> _SET PROBLEM_: Can you copy the rows below back out word for word, keeping every line in its original order?

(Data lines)
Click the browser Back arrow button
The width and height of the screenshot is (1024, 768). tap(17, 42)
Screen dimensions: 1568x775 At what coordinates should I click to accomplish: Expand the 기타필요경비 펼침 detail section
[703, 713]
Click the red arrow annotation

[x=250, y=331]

> _TASK SOLUTION_:
Click the browser Back arrow button
The width and height of the screenshot is (1024, 768). tap(17, 42)
Screen dimensions: 1568x775 At what coordinates should I click to accomplish: Expand the 기타필요경비 펼침 detail section
[703, 713]
Click the red arrow annotation

[x=250, y=331]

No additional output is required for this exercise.